→ **Items listed in a dataset**
>>

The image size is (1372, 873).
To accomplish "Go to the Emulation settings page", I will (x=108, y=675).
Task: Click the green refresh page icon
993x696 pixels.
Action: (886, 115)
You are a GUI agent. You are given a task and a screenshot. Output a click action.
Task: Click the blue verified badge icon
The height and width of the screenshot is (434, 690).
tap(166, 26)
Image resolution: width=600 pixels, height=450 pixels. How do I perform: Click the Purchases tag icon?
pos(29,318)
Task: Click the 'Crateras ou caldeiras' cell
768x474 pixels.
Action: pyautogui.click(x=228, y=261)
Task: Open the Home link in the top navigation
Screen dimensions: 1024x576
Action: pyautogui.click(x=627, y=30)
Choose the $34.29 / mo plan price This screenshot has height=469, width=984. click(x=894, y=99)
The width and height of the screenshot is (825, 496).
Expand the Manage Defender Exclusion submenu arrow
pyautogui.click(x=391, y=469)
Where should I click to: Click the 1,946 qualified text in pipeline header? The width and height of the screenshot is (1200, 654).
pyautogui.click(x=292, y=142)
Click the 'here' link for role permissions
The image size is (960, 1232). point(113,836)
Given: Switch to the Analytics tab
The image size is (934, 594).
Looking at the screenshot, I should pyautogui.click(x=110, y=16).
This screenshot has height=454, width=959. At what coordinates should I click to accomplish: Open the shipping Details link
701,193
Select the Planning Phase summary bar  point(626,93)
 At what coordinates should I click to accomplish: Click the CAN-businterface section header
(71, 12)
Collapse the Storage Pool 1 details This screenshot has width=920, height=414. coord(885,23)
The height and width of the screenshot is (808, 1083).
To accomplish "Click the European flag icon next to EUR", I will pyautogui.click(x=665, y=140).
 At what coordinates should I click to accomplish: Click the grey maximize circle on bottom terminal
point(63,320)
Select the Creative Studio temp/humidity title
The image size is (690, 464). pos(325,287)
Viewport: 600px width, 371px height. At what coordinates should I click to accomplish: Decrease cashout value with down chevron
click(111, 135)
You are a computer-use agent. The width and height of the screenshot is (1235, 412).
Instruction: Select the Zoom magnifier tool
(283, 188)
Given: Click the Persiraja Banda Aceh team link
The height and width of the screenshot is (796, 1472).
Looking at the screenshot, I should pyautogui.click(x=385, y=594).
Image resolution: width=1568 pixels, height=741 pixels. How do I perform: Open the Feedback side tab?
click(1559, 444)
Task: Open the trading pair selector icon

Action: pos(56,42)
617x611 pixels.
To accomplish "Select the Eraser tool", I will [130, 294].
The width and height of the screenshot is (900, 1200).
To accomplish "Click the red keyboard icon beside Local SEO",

<<

→ **ASSIGNMENT**
The output should restate the data exactly, with no line missing.

→ **SOLUTION**
The image size is (1372, 873).
To accomplish "Go to the Emulation settings page", I will (x=108, y=675).
Task: Click the green refresh page icon
993x696 pixels.
Action: (886, 115)
You are a GUI agent. You are given a task and a screenshot. Output a click action.
Task: Click the blue verified badge icon
The height and width of the screenshot is (434, 690).
tap(166, 26)
Image resolution: width=600 pixels, height=450 pixels. How do I perform: Click the Purchases tag icon?
pos(29,318)
Task: Click the 'Crateras ou caldeiras' cell
768x474 pixels.
Action: pyautogui.click(x=228, y=261)
Task: Open the Home link in the top navigation
Screen dimensions: 1024x576
Action: pyautogui.click(x=627, y=30)
Choose the $34.29 / mo plan price This screenshot has height=469, width=984. click(x=894, y=99)
The width and height of the screenshot is (825, 496).
Expand the Manage Defender Exclusion submenu arrow
pyautogui.click(x=391, y=469)
Where should I click to: Click the 1,946 qualified text in pipeline header? The width and height of the screenshot is (1200, 654).
pyautogui.click(x=292, y=142)
Click the 'here' link for role permissions
The image size is (960, 1232). point(113,836)
Given: Switch to the Analytics tab
The image size is (934, 594).
Looking at the screenshot, I should pyautogui.click(x=110, y=16).
This screenshot has height=454, width=959. At what coordinates should I click to accomplish: Open the shipping Details link
701,193
Select the Planning Phase summary bar  point(626,93)
 At what coordinates should I click to accomplish: Click the CAN-businterface section header
(71, 12)
Collapse the Storage Pool 1 details This screenshot has width=920, height=414. coord(885,23)
The height and width of the screenshot is (808, 1083).
To accomplish "Click the European flag icon next to EUR", I will pyautogui.click(x=665, y=140).
 At what coordinates should I click to accomplish: Click the grey maximize circle on bottom terminal
point(63,320)
Select the Creative Studio temp/humidity title
The image size is (690, 464). pos(325,287)
Viewport: 600px width, 371px height. At what coordinates should I click to accomplish: Decrease cashout value with down chevron
click(111, 135)
You are a computer-use agent. The width and height of the screenshot is (1235, 412).
Instruction: Select the Zoom magnifier tool
(283, 188)
Given: Click the Persiraja Banda Aceh team link
The height and width of the screenshot is (796, 1472).
Looking at the screenshot, I should pyautogui.click(x=385, y=594).
Image resolution: width=1568 pixels, height=741 pixels. How do I perform: Open the Feedback side tab?
click(1559, 444)
Task: Open the trading pair selector icon

Action: pos(56,42)
617x611 pixels.
To accomplish "Select the Eraser tool", I will [130, 294].
The width and height of the screenshot is (900, 1200).
To accomplish "Click the red keyboard icon beside Local SEO",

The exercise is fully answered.